Alec crossed the hall, opened the door and walked into a long narrow room halved by a counter. To his left, as he came in, empty chairs lined the wall and, to his right — just past the end of the counter — a closed door beckoned, the top half pebbled glass with the words VICE PRINCIPAL painted in black letters on it.
To his far left, laid out in the same fashion, he saw that door’s twin with the word PRINCIPAL stenciled on it. Beyond the counter, as if guarding the wall of cubbyholes behind her, a huge woman at a small desk sat in a tablecloth of a floral dress, her gray hair piled high on her head, the ghost of some long-ago trend in hairstyles.
“May I help you?” she asked in a high-pitched small voice that didn’t suit her body type in the least.
It was Alec’s opinion that these ordinaries could do with a little DNA tampering themselves.
“Jam Pony messenger. I’m looking for a Mr. Hampton. I believe he’s a janitor here.”
The woman nodded, making various chins collide, forced herself to her feet and trundled toward the counter. “I don’t see a package.”
“My partner has it outside.”
She looked unimpressed. “Employees are not allowed to receive personal items here at the school.”
“Ma’am, I don’t know anything about that. If you could just tell me where to find him—”
“You’ll need to sign in first, then sign back out when you leave.” She glanced toward a clipboard with a pen chained to it. “And Mr. Koopman will be informed about this.”
“No skin off mine,” he said, picking up the pen and looking down at the graphed paper. Beside Name he wrote “Reagan Ronald,” put down delivery as the purpose of his visit and “Janitorial” as his destination.
“Janitor’s room is down the main hall. Take a left up the first hall, then he’s the third door on the right. If Mr. Hampton is not there, I don’t know where he is.”
“Thanks for being so helpful,” he said, in a manner so faintly sarcastic, he hoped she’d be thinking about it for a long time.
Outside, Alec waved at Joshua and the big guy fell in step next to him.
“And I thought Manticore was bad,” Alec said, not liking the school experience much so far.
“School people tell you where Hampton is?”
“Where he probably is.” Alec didn’t bother to tell Joshua about the woman’s negative reaction to Hampton getting a personal delivery. Some things were better left unsaid.
Walking briskly, the duo turned left down the shorter hallway. Most of the doors were closed, so no teacher or pupil faces looked out to see them. The third door on the right stood ajar. They could see a man Alec’s size with dark hair and a tidy goatee — another X5.

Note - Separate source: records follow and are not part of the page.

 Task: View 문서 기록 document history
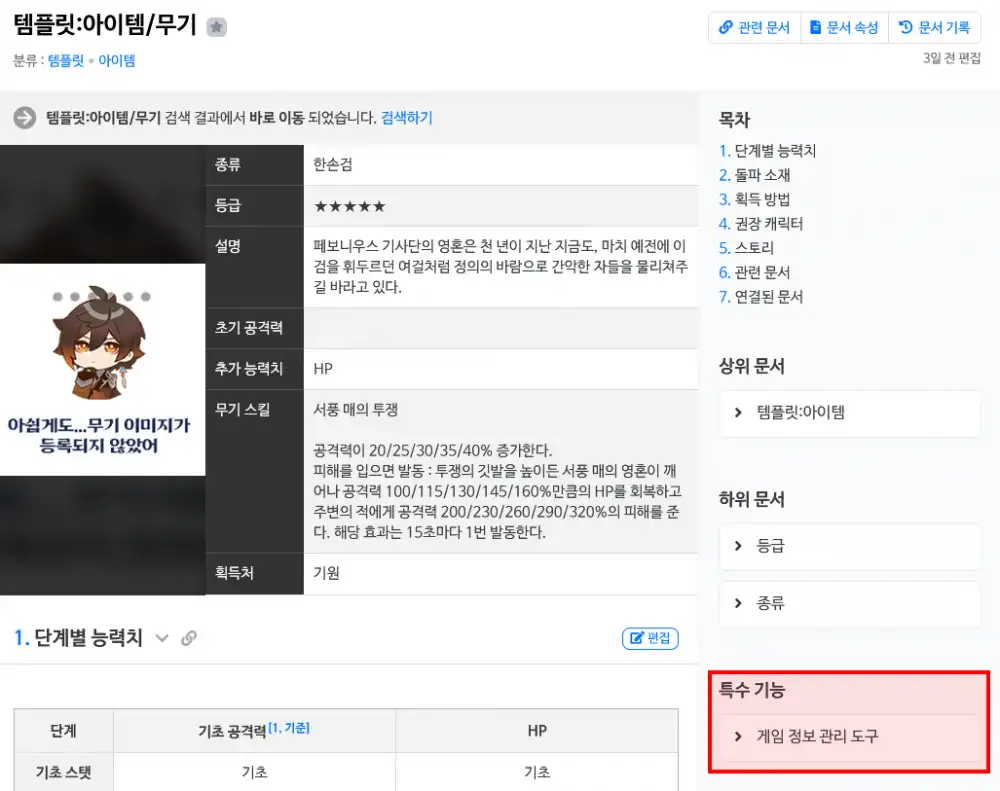934,28
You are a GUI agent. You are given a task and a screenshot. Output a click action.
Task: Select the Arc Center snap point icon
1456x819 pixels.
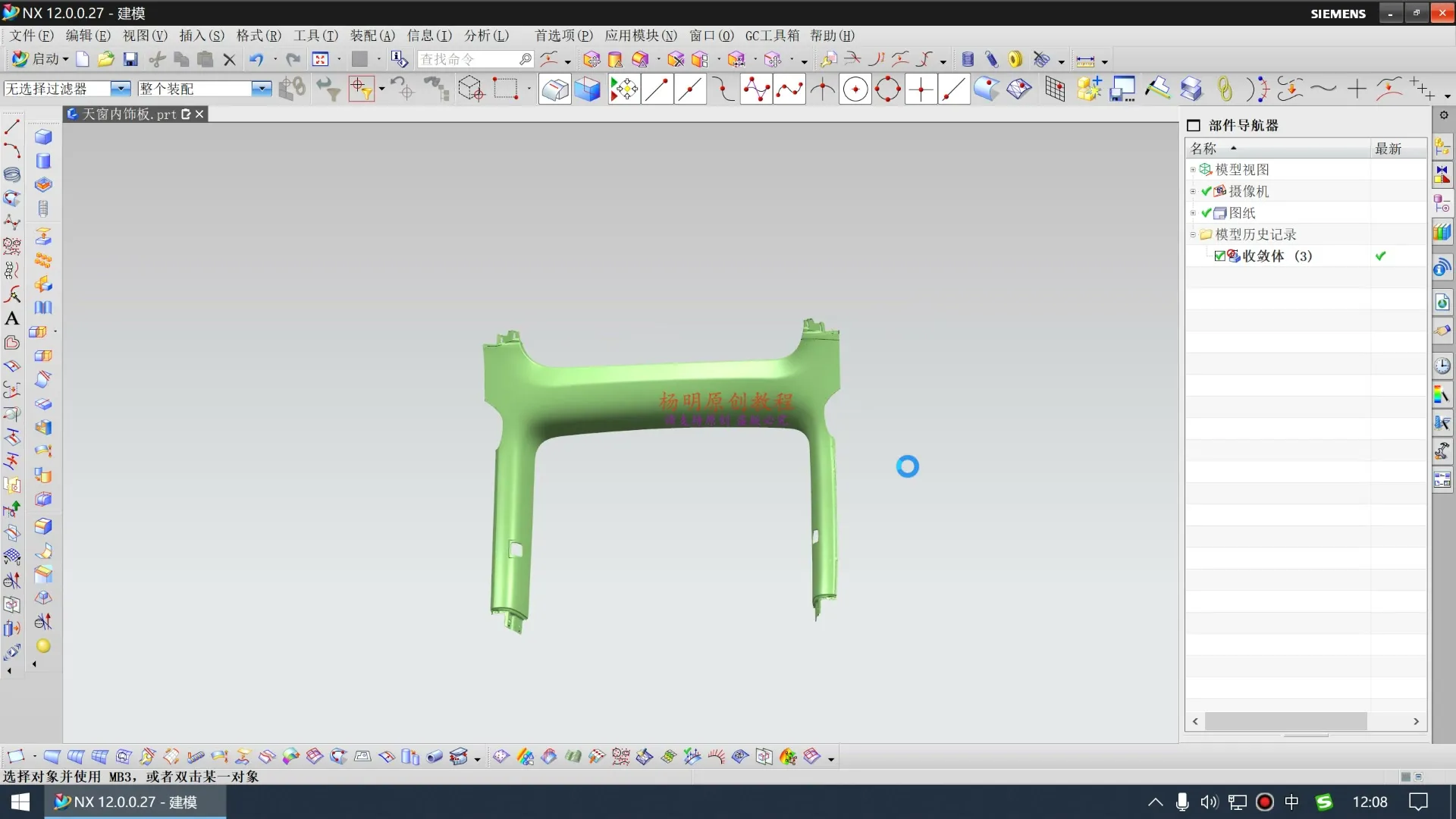(855, 89)
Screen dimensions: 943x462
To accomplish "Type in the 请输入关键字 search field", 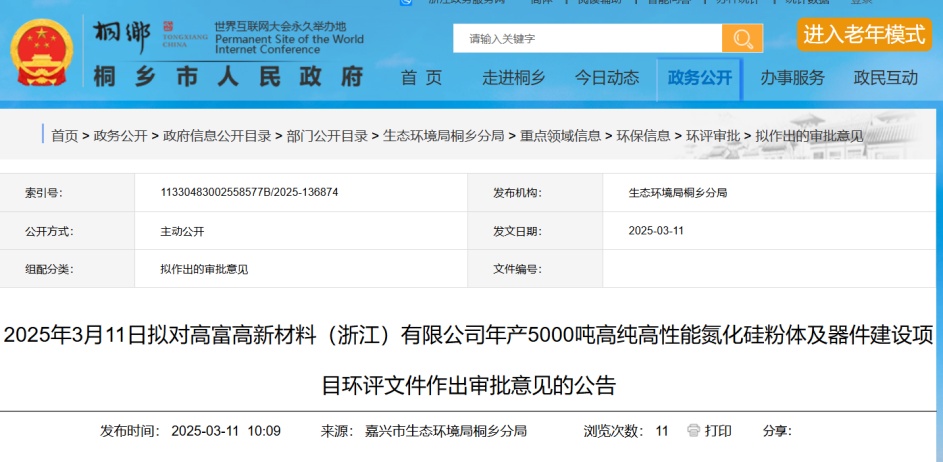I will [x=587, y=39].
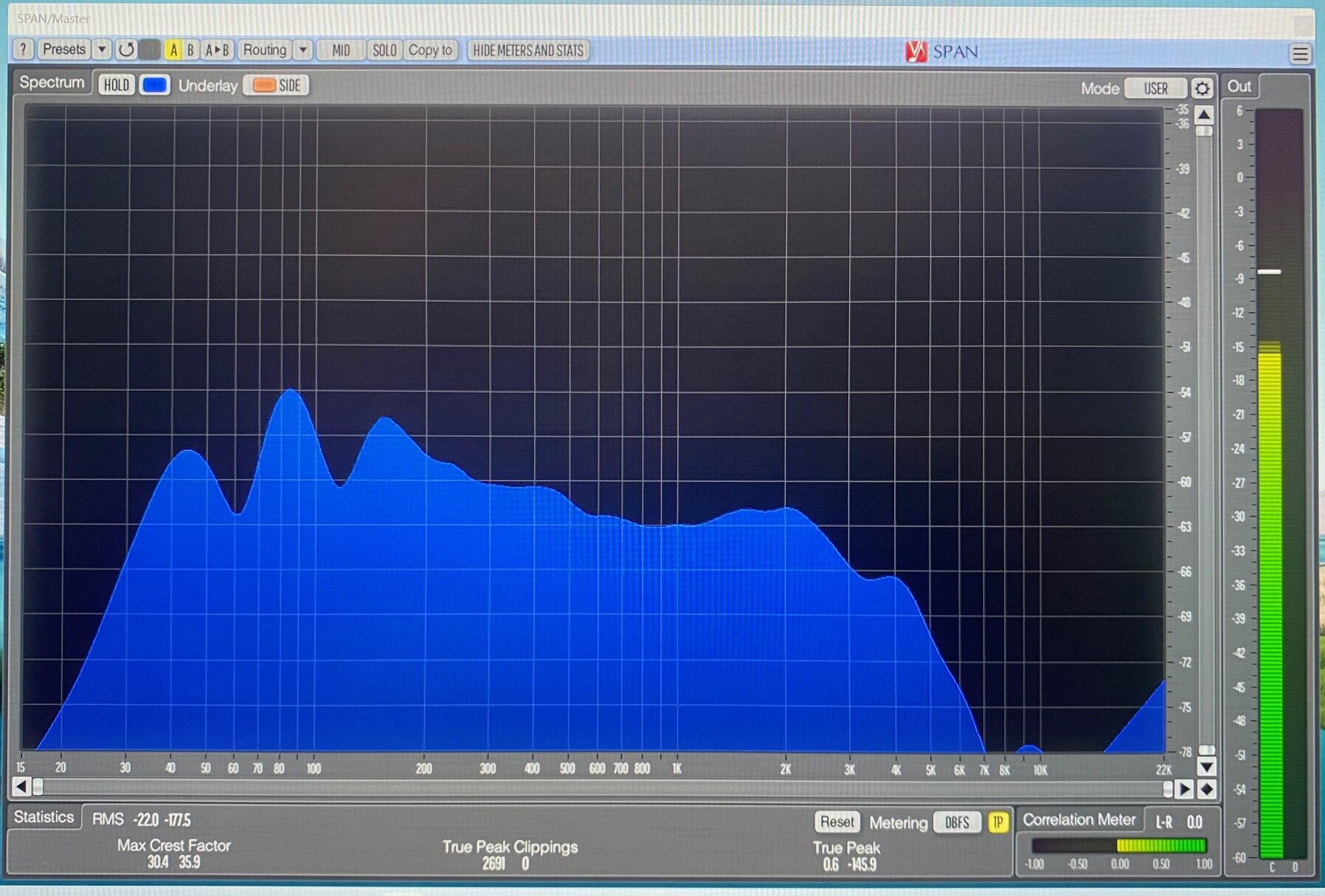Click the blue spectrum color swatch

[154, 85]

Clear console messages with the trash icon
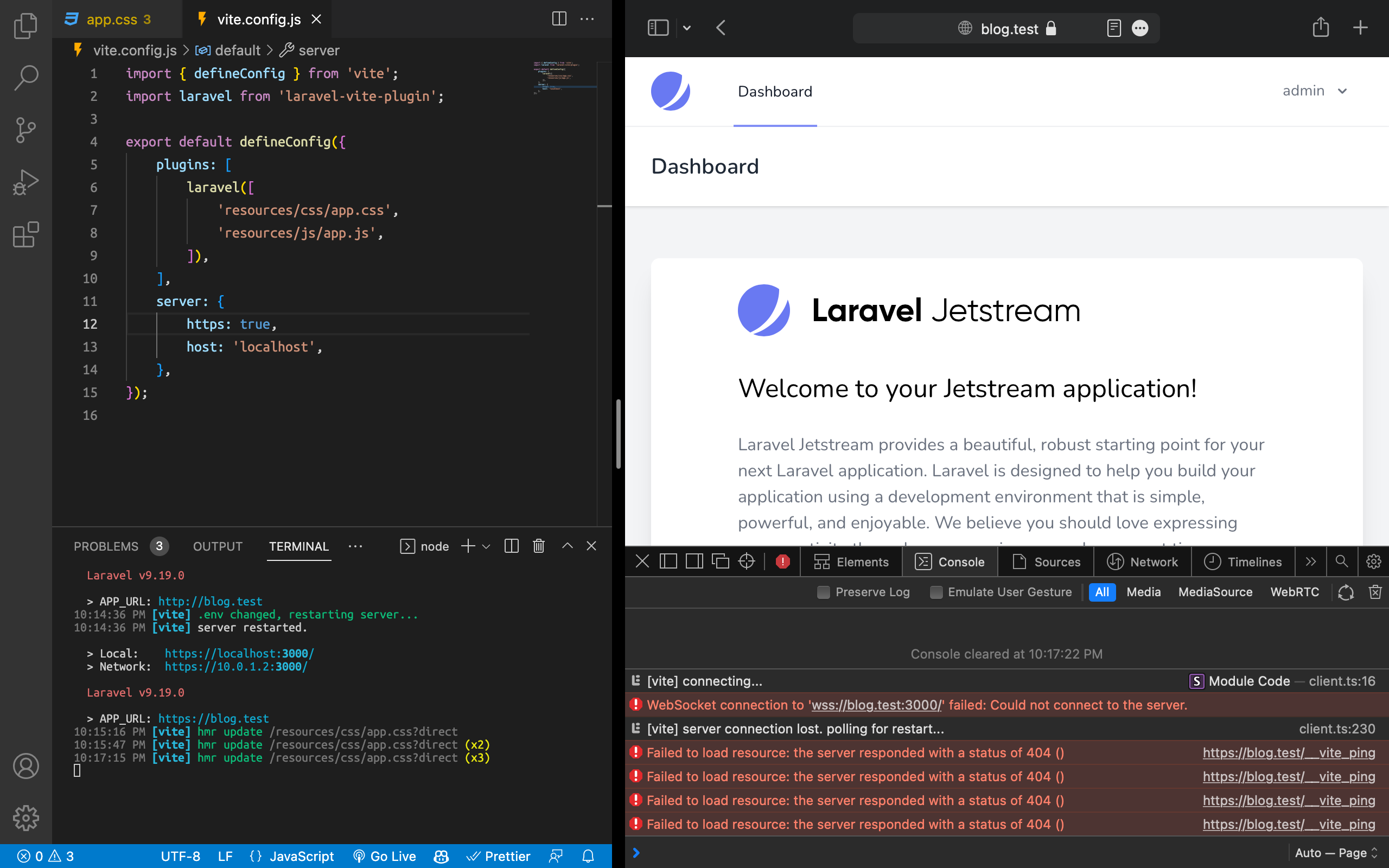click(x=1375, y=592)
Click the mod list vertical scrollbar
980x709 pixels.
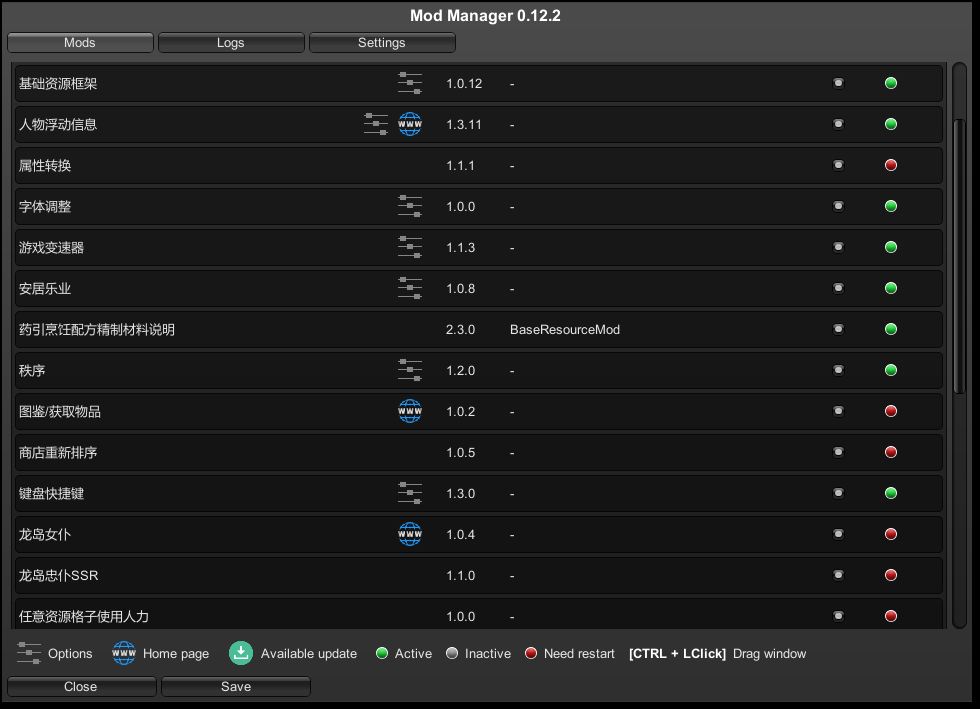click(959, 250)
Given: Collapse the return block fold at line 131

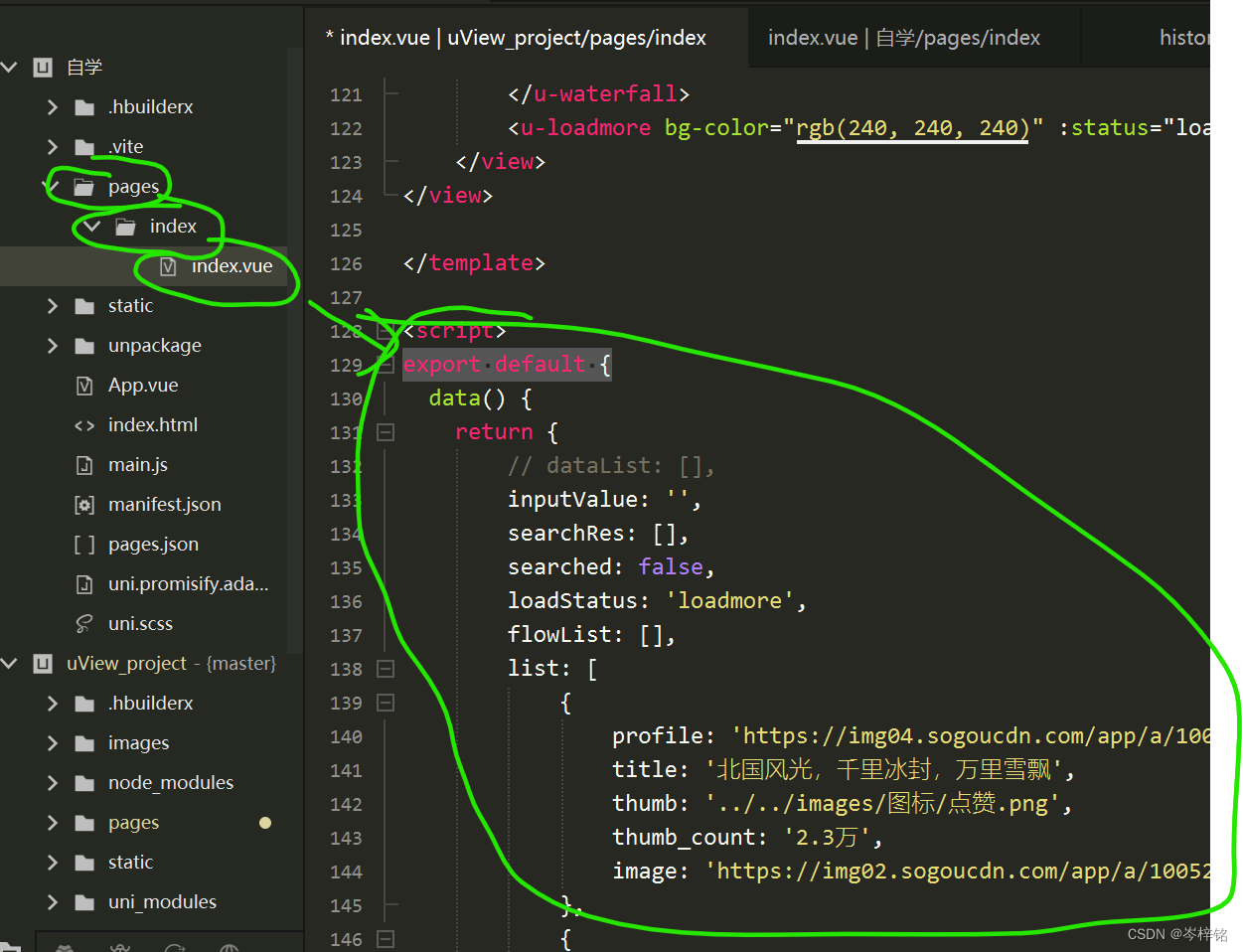Looking at the screenshot, I should click(385, 431).
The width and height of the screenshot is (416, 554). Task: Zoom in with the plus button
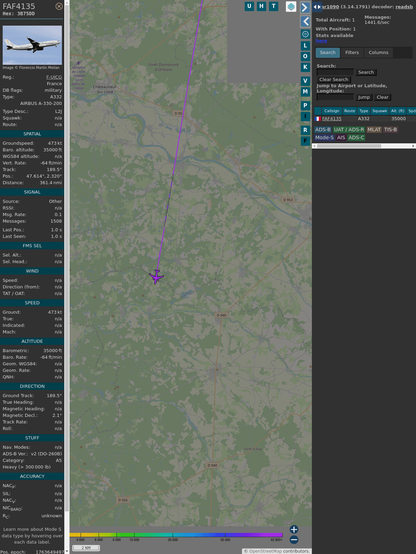tap(294, 529)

Not surprising — pretty easy for X5s to pass.
The guy was bent over a sink, filling a bucket, completely engrossed in what he was doing.
The sink occupied the right wall of the tiny room; brooms, mops, buckets, and the like stood like a rack of rifles along the back wall. You could take the boy out of Manticore, but you couldn’t take Manticore out of the boy.
When Joshua said, “Hello, Hampton,” the guy nearly jumped out of his skin.
Joshua — now a step into the cramped janitor’s room — removed his helmet. “It’s okay, Hampton. It’s me — Joshua.”
The X5’s brown eyes were wide with shock and displeasure. “What the hell are you doing here?”
Hampton stepped past Joshua and tried to pull the door closed, but smacked it into Alec.
Nostrils flaring, Hampton demanded, “And who the hell is this asshole?”
Joshua said, “This asshole is Alec. He’s another friend. X5.”